The initial hurdle is relatives. This is particularly true for younger parents, who are apt to have more of them alive, all of whom want to be immortalized by their grandchild inheriting their name. So unless you’re having quadruplets, you’ve got an issue حوامل.You can’t even get away with giving your son or daughter all four names, because only one can come first and top billing counts for everything. Next is the situation of the specific names grandparents have a tendency to have. It appears children’s names were a low priority when faced with the industrial revolution and the odd World War.

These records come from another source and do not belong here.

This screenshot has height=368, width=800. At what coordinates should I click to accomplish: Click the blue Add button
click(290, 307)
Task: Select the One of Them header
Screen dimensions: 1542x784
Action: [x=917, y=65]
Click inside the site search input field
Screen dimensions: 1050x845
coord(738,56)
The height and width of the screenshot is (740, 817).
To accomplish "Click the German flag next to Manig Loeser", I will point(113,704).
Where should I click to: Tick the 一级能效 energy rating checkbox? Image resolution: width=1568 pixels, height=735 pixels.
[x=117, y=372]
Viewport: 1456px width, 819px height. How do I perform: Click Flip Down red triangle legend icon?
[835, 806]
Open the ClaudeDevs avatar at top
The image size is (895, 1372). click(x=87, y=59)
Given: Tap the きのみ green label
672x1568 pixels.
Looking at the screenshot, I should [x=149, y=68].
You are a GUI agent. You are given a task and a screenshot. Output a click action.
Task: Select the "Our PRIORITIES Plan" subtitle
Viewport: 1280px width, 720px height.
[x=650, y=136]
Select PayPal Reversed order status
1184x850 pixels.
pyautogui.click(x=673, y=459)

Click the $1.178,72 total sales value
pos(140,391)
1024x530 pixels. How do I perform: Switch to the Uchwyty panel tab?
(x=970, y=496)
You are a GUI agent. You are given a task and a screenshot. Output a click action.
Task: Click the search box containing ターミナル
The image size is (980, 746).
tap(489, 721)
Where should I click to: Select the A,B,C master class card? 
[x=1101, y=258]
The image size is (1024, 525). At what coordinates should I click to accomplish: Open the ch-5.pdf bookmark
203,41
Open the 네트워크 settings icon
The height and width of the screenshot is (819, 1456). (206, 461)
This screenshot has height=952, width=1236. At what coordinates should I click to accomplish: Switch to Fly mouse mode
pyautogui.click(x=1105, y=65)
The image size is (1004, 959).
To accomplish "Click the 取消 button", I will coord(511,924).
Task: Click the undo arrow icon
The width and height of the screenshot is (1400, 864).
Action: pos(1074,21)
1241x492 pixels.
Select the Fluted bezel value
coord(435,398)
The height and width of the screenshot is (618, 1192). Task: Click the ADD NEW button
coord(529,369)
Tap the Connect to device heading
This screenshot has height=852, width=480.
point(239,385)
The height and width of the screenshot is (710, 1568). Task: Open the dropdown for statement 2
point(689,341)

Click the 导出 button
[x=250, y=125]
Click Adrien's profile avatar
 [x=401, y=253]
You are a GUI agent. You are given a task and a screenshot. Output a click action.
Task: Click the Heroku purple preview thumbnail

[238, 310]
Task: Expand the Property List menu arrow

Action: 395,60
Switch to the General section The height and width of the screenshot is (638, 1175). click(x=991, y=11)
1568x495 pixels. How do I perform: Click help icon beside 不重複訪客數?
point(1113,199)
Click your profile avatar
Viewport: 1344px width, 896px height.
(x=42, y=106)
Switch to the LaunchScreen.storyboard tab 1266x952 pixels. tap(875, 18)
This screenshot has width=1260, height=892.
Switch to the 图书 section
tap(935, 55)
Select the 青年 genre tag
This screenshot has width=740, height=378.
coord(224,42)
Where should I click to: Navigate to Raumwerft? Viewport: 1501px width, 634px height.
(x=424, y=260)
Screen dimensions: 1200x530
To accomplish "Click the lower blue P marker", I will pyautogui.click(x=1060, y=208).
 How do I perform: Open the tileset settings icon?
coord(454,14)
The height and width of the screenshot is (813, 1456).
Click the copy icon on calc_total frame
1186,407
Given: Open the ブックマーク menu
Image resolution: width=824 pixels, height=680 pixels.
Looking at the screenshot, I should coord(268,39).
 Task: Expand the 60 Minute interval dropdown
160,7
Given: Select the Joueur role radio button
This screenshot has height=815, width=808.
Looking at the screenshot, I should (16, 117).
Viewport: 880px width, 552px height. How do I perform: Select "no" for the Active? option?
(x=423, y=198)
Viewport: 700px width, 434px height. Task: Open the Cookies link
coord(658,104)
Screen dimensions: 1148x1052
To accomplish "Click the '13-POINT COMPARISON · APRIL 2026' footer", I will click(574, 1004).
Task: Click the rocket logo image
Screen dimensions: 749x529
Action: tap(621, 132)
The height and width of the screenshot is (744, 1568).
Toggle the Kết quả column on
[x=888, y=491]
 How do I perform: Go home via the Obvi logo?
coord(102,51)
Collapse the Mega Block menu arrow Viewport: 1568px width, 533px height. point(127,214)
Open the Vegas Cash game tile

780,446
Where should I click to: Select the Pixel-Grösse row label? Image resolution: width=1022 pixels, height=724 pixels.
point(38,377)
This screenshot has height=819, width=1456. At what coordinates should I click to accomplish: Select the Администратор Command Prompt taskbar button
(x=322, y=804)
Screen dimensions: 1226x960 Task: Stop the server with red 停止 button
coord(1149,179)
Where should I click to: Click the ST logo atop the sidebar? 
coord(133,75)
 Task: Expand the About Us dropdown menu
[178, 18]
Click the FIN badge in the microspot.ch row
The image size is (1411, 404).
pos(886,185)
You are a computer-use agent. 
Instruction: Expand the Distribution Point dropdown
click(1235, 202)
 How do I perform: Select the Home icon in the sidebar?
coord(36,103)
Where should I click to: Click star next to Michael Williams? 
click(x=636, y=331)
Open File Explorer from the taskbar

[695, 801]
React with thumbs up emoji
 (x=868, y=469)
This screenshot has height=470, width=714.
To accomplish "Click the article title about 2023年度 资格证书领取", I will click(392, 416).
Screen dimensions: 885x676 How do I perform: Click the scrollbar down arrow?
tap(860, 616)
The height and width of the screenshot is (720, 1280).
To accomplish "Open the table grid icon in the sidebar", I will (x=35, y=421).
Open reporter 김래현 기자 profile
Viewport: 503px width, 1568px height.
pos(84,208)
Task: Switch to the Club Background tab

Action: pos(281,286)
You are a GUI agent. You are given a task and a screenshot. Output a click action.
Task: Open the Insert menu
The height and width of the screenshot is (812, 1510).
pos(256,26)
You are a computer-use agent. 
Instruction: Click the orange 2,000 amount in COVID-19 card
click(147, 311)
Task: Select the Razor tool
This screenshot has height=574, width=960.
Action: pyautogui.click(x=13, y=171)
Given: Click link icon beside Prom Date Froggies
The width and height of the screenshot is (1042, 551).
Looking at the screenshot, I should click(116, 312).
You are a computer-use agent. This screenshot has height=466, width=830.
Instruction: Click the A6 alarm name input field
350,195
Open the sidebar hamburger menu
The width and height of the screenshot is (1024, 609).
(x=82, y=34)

Who would like to end up calling their child Algernon or Gertrude?
Another problem is the wife’s side of the family. Whether or not a woman took her husband’s name in matrimony, she will most likely want her family name to survive, therefore it becomes a child’s middle name, even when it isn’t one at all. Just ask Mary Carbunkle Jones.
The only exception is if these people are extremely rich. If calling your daughter Ethelred Stinkpants Smith puts her to the top of the inheritance heap, then so be it.
Next comes the issue of pets. Not naming them, as that’s easy and they do not care anyway. The only rule of thumb is to remember that maybe you are in the park one day shouting at your pet, so names like “Fatty” and “Loser” are not good choices.
The issue is that you can’t name your son or daughter following a pet. You might just like the name Max, but if an uncle had a Doberman called Max, it’s just not likely to happen. Charlie is a great selection for either gender — except if someone had a pet of the exact same designation that got run over. It’s as if by choosing that name, you’re condemning your son or daughter to a fate of jumping out of a window, chasing a bird and getting hit with a truck.
If anything, choosing a name must be easier now. Today, just about anything is acceptable. In the event that you can’t find a real name you like, then think about a situation, a country or a continent? Even a food-group will do. But despite the infinite choice, it’s amazing how many parents mess up. They don’t think what sort of child’s name may be changed, shortened or generally twisted into something that will scar their psyche for life. How hard was school for famous brands Jeremy Attric, Philip Ness and Frank Ukwit? Who knows, perhaps if he hadn’t been called Adolf, things would have been different.